The drop off in the sponsorship market has not stopped some clubs attracting large sponsorship deals, and stadium naming rights deals (one of which is under scrutiny by UEFA). The problem, of course, is that there are many 'have not's' throughout the Football League (and indeed the Premier League) and there is little doubt that football remains propped up by the broadcasting revenues. As a business model, this is unworkable, but then football is not your typical business model.

Perhaps the most revealing statistic is that there is a strong correlation between wage spends and the position clubs finish in the league: with this being the case, the desire for success will continue to outstrip the need to be financially sustainable. For some clubs, particularly those with wealthy benefactors, that does not pose an immediate problem. For others, the scenario can be very different.

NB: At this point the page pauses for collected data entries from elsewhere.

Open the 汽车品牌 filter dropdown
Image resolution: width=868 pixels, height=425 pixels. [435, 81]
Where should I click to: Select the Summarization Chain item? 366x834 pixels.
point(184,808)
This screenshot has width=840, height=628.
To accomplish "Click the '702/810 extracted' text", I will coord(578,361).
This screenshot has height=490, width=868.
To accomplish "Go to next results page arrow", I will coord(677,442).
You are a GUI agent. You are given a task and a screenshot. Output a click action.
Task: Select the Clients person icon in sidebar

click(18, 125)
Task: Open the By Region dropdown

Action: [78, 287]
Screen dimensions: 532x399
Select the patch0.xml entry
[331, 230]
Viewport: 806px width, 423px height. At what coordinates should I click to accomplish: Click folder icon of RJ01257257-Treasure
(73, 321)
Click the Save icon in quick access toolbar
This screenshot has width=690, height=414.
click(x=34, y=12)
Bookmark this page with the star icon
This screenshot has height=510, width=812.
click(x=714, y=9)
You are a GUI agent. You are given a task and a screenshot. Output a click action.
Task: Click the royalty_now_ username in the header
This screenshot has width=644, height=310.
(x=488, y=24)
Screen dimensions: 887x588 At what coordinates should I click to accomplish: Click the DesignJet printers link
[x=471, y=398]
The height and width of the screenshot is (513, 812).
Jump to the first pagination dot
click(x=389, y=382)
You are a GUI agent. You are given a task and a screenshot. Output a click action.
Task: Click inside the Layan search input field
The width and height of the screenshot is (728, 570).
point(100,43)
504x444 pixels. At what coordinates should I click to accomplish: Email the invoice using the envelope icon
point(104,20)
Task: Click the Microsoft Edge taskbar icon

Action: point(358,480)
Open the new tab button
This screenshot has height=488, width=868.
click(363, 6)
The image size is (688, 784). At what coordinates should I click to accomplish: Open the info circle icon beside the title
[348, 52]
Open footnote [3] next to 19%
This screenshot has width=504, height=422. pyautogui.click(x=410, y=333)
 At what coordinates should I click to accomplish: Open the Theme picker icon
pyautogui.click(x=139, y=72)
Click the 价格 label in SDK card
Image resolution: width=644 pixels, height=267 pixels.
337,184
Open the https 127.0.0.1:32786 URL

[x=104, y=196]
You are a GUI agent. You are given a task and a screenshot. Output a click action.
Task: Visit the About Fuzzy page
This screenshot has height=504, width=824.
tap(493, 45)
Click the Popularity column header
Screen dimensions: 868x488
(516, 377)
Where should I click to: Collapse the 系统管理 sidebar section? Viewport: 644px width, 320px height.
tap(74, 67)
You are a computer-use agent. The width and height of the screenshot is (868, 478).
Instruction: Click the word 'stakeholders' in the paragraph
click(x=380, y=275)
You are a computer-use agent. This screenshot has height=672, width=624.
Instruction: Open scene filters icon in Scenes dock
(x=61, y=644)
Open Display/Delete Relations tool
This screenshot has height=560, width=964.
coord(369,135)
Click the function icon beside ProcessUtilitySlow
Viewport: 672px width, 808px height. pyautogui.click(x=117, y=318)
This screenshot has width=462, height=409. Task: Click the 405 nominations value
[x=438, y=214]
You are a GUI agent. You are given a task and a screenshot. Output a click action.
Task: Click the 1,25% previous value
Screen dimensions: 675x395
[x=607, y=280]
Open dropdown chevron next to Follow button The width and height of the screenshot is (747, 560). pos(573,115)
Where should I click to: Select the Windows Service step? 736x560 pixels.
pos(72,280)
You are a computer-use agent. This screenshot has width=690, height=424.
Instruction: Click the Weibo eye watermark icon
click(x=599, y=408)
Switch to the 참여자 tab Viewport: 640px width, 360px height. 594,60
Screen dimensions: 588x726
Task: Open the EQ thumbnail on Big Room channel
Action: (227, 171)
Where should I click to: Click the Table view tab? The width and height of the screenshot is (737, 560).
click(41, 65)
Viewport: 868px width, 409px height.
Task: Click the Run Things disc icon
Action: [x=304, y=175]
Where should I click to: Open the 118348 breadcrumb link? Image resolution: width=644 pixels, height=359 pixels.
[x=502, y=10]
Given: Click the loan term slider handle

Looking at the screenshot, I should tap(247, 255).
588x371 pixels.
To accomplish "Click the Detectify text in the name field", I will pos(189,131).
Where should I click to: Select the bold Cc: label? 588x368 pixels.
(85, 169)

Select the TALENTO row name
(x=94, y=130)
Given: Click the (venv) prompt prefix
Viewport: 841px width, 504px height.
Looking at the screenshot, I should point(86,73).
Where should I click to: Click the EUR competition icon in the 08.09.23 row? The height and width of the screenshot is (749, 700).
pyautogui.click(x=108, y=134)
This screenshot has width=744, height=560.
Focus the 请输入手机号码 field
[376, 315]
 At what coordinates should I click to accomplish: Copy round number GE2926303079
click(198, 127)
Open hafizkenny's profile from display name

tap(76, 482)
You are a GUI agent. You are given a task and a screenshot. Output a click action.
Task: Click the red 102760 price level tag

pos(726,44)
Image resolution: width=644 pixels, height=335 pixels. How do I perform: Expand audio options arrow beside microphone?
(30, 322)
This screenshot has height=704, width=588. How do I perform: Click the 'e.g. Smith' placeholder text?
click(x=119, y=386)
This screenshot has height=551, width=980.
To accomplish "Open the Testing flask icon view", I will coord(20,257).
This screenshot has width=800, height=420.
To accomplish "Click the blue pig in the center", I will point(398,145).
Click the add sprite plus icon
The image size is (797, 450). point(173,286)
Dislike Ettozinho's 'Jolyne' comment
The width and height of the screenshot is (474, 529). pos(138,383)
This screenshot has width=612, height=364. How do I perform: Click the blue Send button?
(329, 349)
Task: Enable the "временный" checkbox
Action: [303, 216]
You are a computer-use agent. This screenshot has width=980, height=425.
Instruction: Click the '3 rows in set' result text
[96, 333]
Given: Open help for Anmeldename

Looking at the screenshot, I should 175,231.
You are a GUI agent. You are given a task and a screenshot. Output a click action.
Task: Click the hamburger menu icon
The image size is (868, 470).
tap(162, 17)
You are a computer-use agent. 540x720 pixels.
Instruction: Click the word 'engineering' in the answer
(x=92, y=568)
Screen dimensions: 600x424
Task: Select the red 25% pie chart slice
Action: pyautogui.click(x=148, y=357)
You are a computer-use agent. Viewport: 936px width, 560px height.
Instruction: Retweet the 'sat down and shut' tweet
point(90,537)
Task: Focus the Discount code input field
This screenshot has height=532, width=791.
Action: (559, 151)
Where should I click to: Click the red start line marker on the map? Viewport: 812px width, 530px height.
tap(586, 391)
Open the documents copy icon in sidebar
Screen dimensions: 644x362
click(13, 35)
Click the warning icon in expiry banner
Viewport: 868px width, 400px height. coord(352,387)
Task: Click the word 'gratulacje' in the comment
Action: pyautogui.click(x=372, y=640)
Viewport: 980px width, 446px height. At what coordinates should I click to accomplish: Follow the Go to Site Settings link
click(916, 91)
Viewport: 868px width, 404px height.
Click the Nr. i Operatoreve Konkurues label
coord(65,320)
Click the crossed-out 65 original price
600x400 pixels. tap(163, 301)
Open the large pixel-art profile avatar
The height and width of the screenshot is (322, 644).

The following key points from this summer's Annual Review of Football Finance by Deloitte are of interest and worth noting:


  • The European Football Market grew by 40% to EUR16.3billion, with broadcasting revenue labelled as the biggest revenue driver (up 8% to EUR4billion);
  • The Premier League had the highest revenue in Europe (EUR2.5billion), followed by the Bundesliga (EUR1.7billion);
  • La Liga revenues grew by 8% to just over EUR1.6billion. Interestingly, much of this revenue is down to the collective revenue of two clubs: Real Madrid and Barcelona;
  • The Revenue of Serie A increased by 3%, to EUR1.5 billion, leaving it in 4th place of the 'big four' leagues. Ligue 1 is in distant 5th place (revenue of EUR1.072billion);
  • Only the Premier League and the Bundesliga reported operating profits, with the Bundesliga generating the highest profits (EUR138million), and the Premier League generating EUR101million.

It will be interesting to see what the much needed, and much heralded, intervention by UEFA in the form the Financial Fair Play Regulations, will have on these figures over the coming 24 months.


  • Total revenues of the 92 league clubs grew by 5% to almost £2.7billion;
  • As stated above, Premier League revenues increased by 2% to exceed £2billion for the first time
  • Premier League broadcasting revenues increased by 7%, to become the first £1billion broadcasting revenue stream in any domestic football league;
  • Premier League clubs' commercial revenues increased by 6%, to £459million.
  • Match day revenues fell by 7%;
  • Championship clubs' revenues increased by 9%, to exceed £400million for the first time;
  • There was a small improvement in Premier League operating profits (to £83million);
  • Premiership losses increased to £445million, which is record low;
  • Championship clubs' operating results also worsened, for the 6th consecutive year to £133million;

Wages and transfers

  • For the second consecutive year, Premier League clubs' total wages outstripped revenue growth;
  • Chelsea expended the most on wages (£174m), followed by Manchester City (£133m) and Manchester United (£132m);
  • Only West Ham and Wigan reported deductions in wage spend;
  • There was a correlation between wage spend and league position;
  • Championship clubs' wages grew by 6% to £357million
  • Total agents fees paid by the Premier League and Football League clubs remained at £80million, representing 13% of the top 92 clubs' gross transfer expenditure.